El no había querido depender de nadie: quería ser libre. Su madrastra, Mercedes Reyes, años atrás tuvo una pequeña panadería allá lejísimos, cerca de Puerto Duarte. Como no hacía negocio, abandonó el solar, el ranchito de latas y el horno. El Samborondeño compuso el horno que tenía el cielo desconchado y ladrillos salidos; cogió las goteras y remendó las paredes de la casucha; limpió el solar, entre cuyos bledos habían esparcidas millares y millares de defecaciones del vecindario: y se instaló.
Al principio no tumbaba ni medio saco de harina. Trabajaba en una soledad de volverse loco. Llegaba, cargando al hombro y con la ayuda de algún chico, los materiales de su tosca panificación: leña, manteca, harina y hasta el agua, pues el sitio carecía de grifo. Había iniciado el trabajo a salidas del invierno.

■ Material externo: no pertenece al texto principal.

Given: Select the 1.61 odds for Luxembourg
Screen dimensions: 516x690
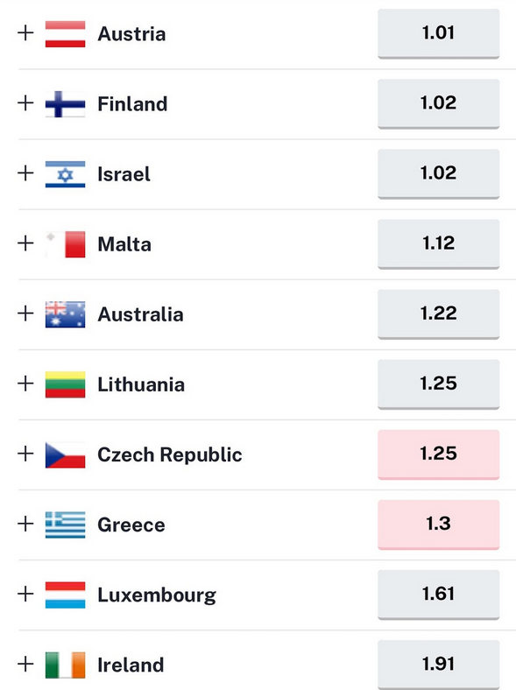Looking at the screenshot, I should [439, 595].
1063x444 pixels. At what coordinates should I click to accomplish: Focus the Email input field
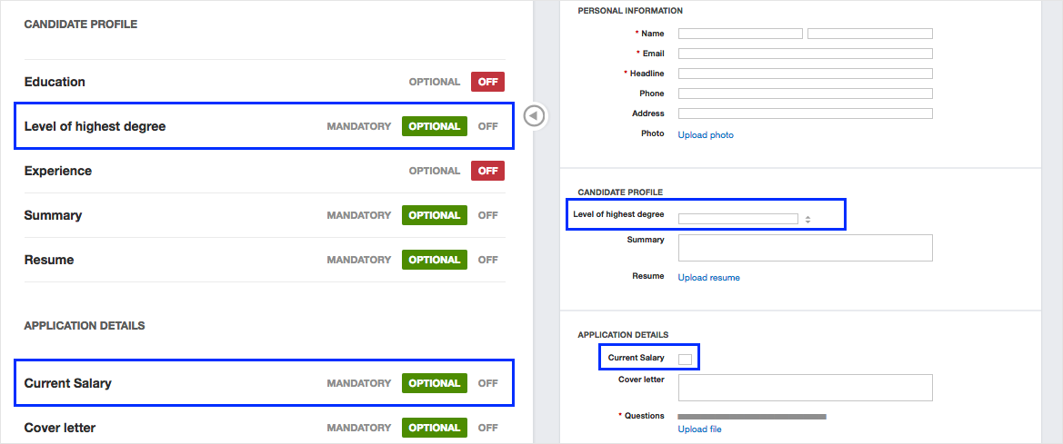[x=806, y=54]
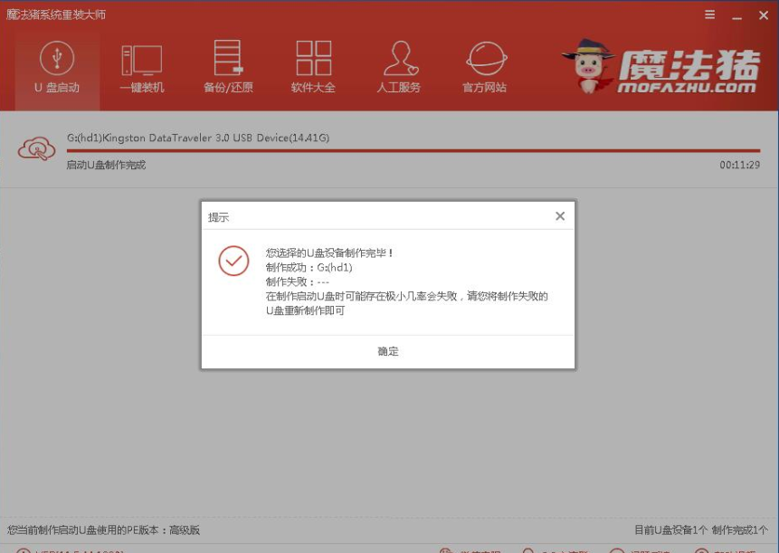Image resolution: width=779 pixels, height=553 pixels.
Task: Close the 提示 dialog with its X
Action: [x=559, y=216]
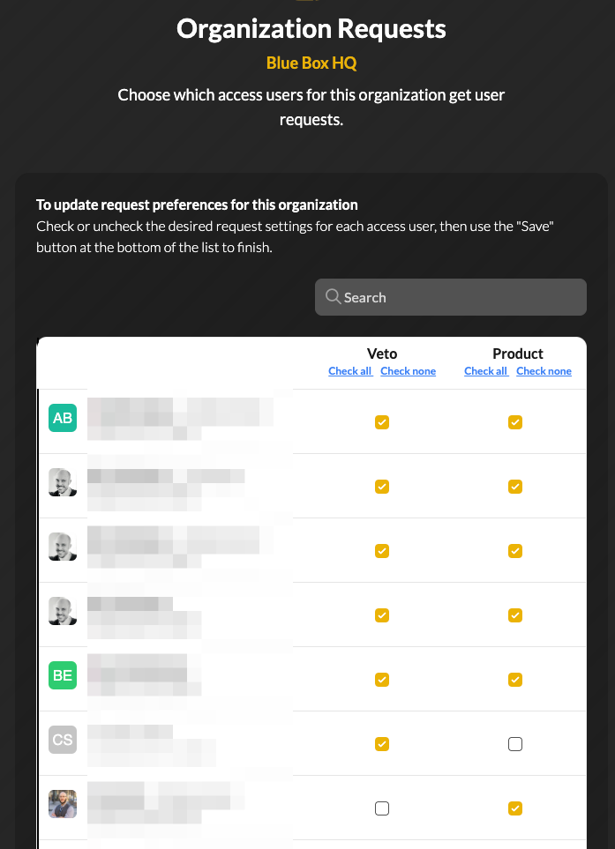Screen dimensions: 615x849
Task: Click the bald man avatar directly below AB
Action: [x=63, y=482]
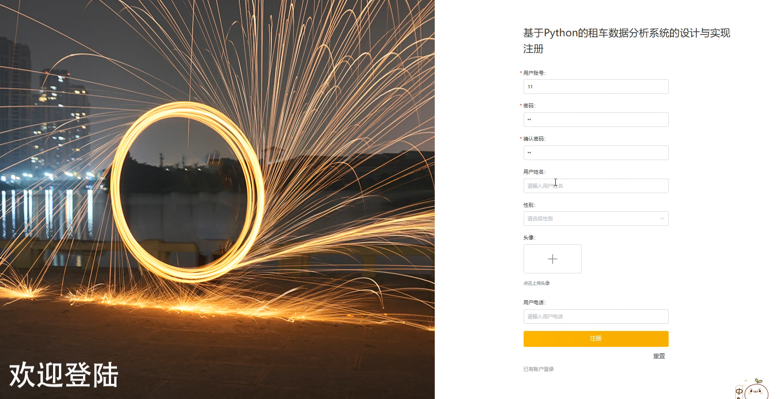Select the 确认密码 input field

[x=596, y=153]
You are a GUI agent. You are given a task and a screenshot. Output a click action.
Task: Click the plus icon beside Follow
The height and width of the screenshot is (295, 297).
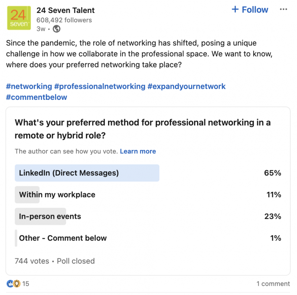pyautogui.click(x=235, y=9)
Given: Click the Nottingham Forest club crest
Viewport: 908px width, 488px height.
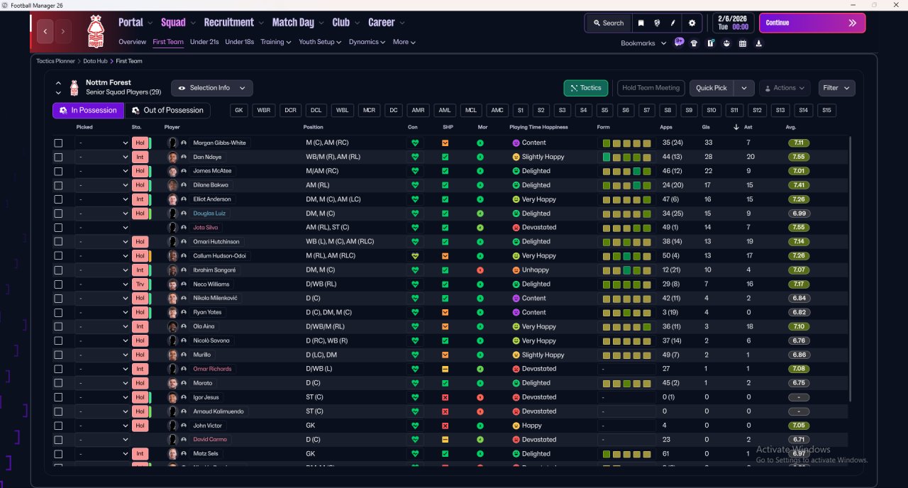Looking at the screenshot, I should click(95, 31).
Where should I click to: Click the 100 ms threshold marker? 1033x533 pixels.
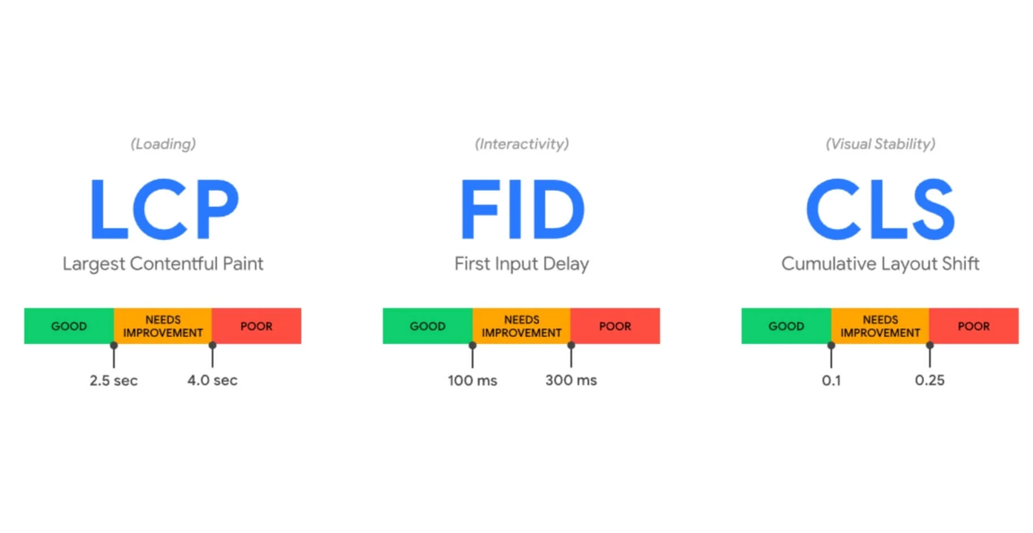coord(473,355)
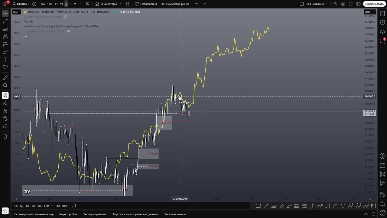Collapse the indicator legend list

(x=26, y=36)
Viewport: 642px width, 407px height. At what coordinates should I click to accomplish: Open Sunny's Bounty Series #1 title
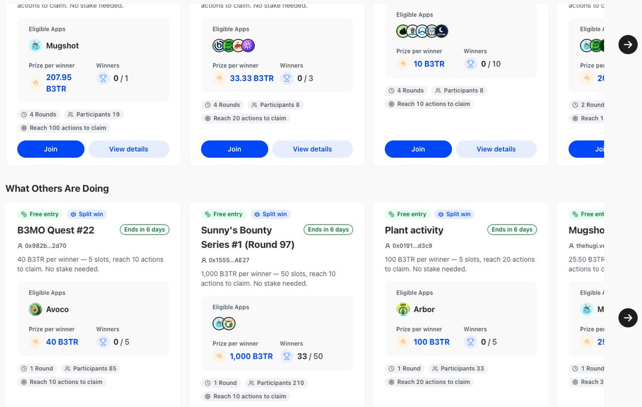point(248,237)
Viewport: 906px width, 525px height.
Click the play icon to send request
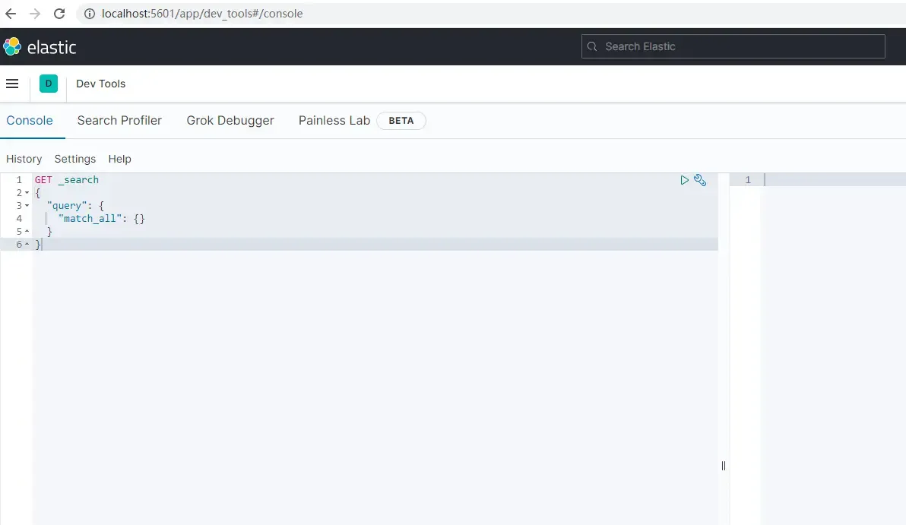point(684,180)
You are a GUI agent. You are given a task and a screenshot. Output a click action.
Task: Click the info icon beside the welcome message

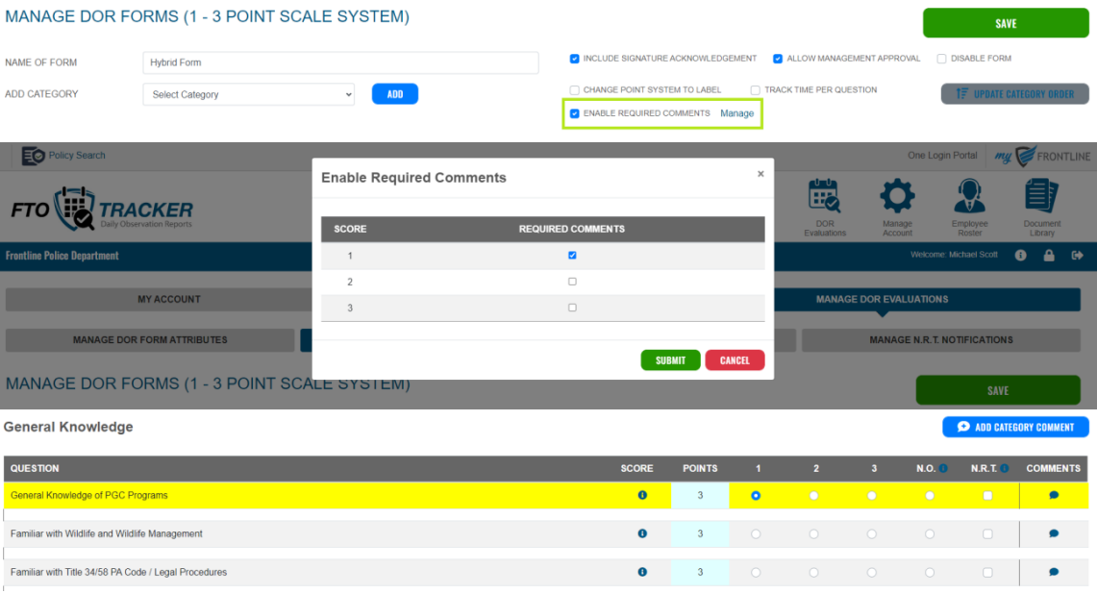coord(1021,255)
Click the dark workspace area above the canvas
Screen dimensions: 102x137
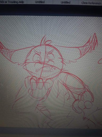tap(51, 10)
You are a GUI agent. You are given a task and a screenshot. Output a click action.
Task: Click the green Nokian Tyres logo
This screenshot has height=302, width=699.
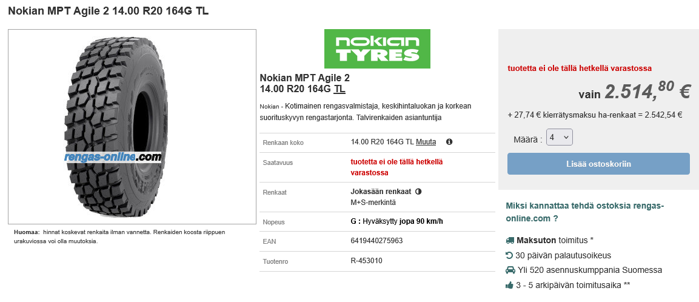click(377, 49)
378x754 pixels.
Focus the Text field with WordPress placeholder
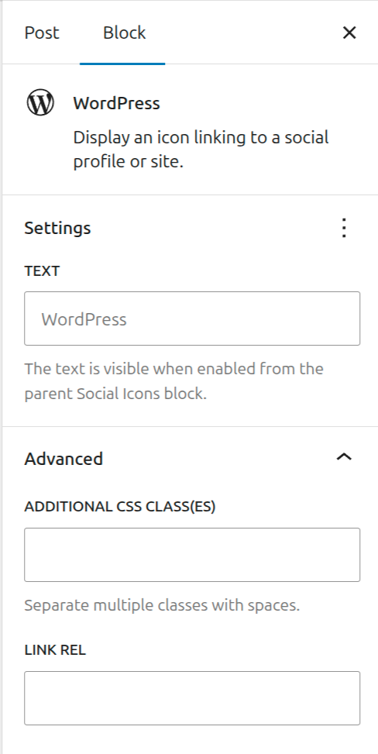(192, 318)
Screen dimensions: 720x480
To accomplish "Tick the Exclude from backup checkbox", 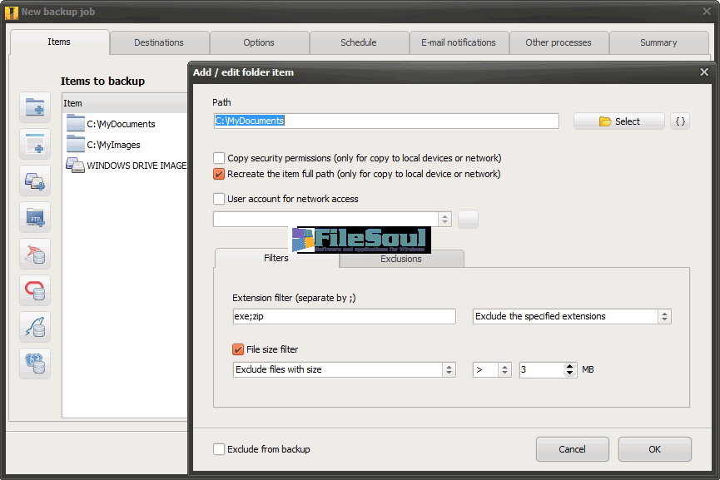I will coord(219,449).
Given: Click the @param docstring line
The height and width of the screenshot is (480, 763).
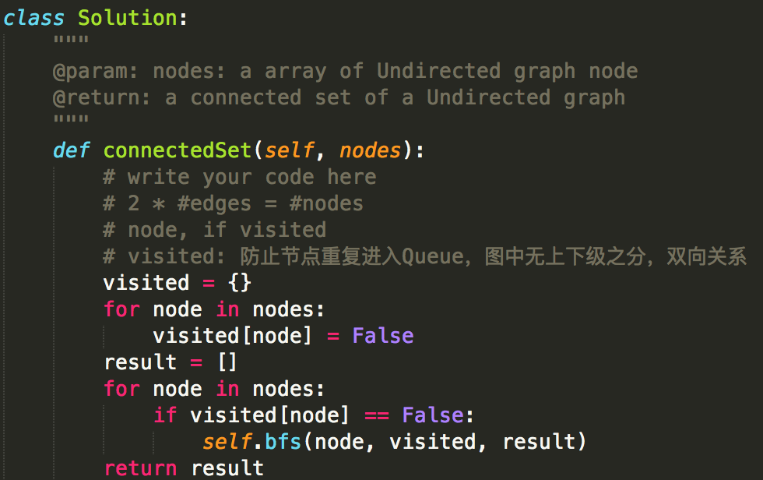Looking at the screenshot, I should [x=345, y=72].
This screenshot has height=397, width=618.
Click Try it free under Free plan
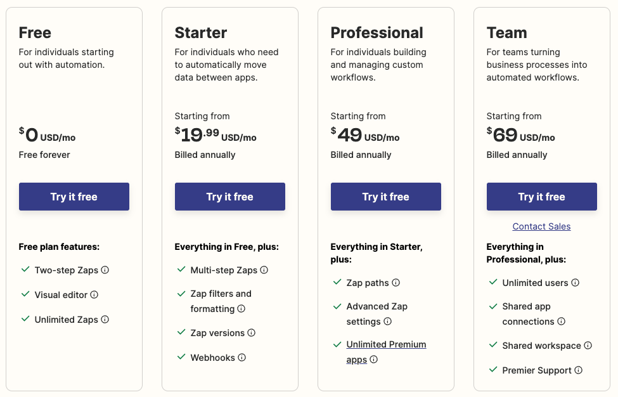point(74,197)
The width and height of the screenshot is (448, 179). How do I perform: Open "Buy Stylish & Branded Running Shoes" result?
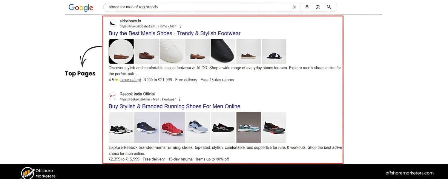(x=174, y=106)
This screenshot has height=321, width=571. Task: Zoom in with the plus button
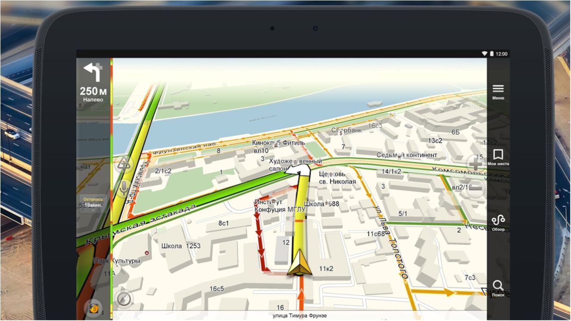click(x=475, y=164)
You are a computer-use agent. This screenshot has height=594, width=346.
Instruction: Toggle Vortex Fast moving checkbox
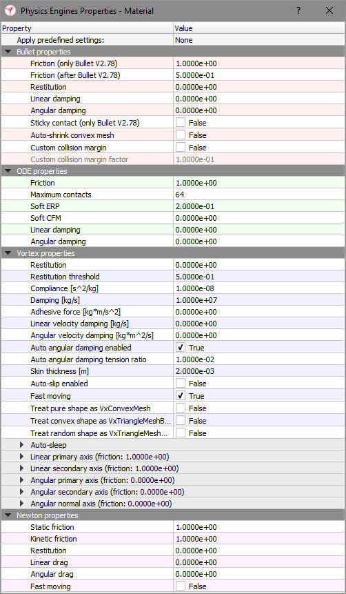[181, 396]
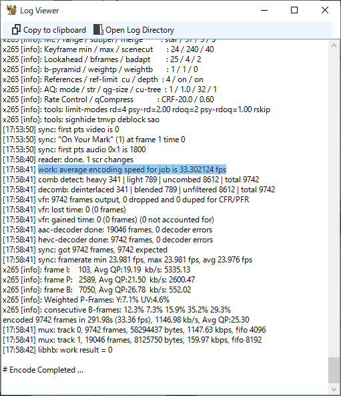Maximize the Log Viewer window

click(294, 11)
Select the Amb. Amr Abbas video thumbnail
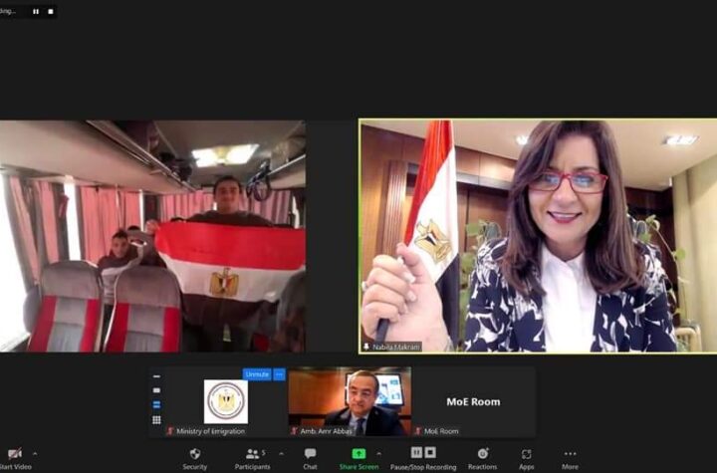The image size is (717, 473). [349, 400]
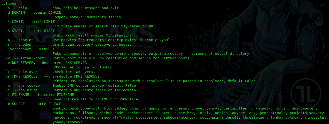The height and width of the screenshot is (124, 329).
Task: Click 'virustotal' in the source list
Action: click(315, 118)

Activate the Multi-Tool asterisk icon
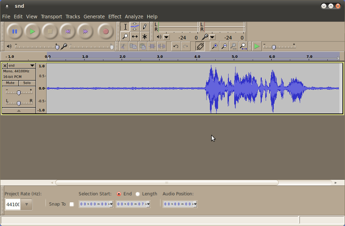click(x=144, y=36)
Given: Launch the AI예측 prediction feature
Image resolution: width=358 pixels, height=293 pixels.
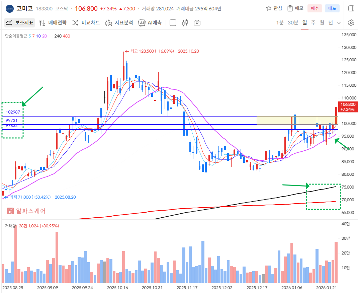Looking at the screenshot, I should [x=150, y=23].
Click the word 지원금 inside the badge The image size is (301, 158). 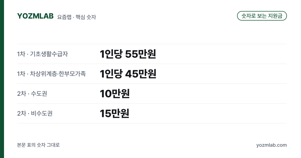pos(275,16)
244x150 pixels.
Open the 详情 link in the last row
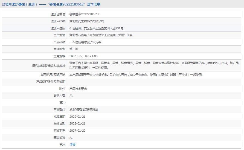pyautogui.click(x=72, y=145)
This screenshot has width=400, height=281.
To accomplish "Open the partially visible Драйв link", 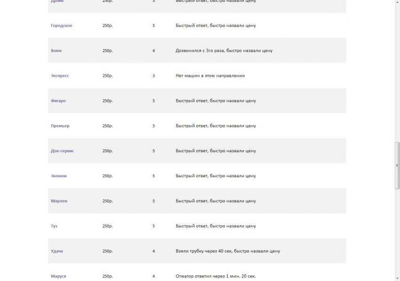I will 57,1.
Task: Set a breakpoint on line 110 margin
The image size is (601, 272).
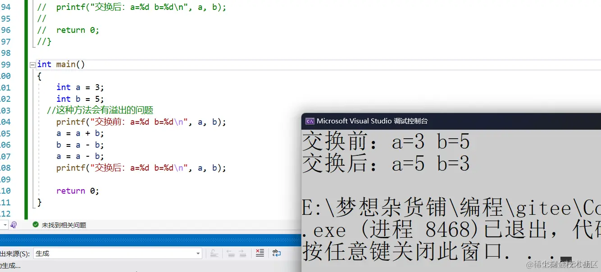Action: tap(5, 190)

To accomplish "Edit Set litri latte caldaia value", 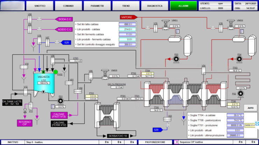I will click(127, 24).
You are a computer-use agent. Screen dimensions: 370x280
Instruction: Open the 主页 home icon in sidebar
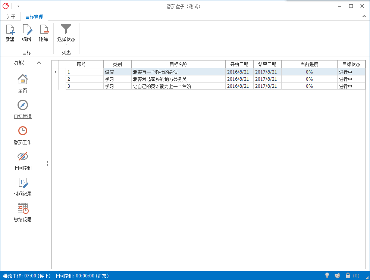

El viento convertía la choza en una matraca, sacudiéndole las latas. Los vecinos, y los traperos, que merodeaban en el inmediato basurero, lo creerían un brujo o un diablo, removiendo la candela del horno, íntegras las noches, solitario, emperrado. Durante las manabas, vendía su pan en canastas. En las tardes dormía!
—¡Chócala, hermano! —saltó Alfredo, estrechándole la mano—. Seguro que trabajo con vos: ¡una cosa así es lo que yo necesitaba!
Ahora eran socios y panificaban todo lo que el Samborondeño alcanzaba a meter en sus canastas Por dos veces. No se harían ricos, pero, sin morirse de hambre, defendían lo que ellos llamaban su malgenio y no dejarse de ningún arrastrado.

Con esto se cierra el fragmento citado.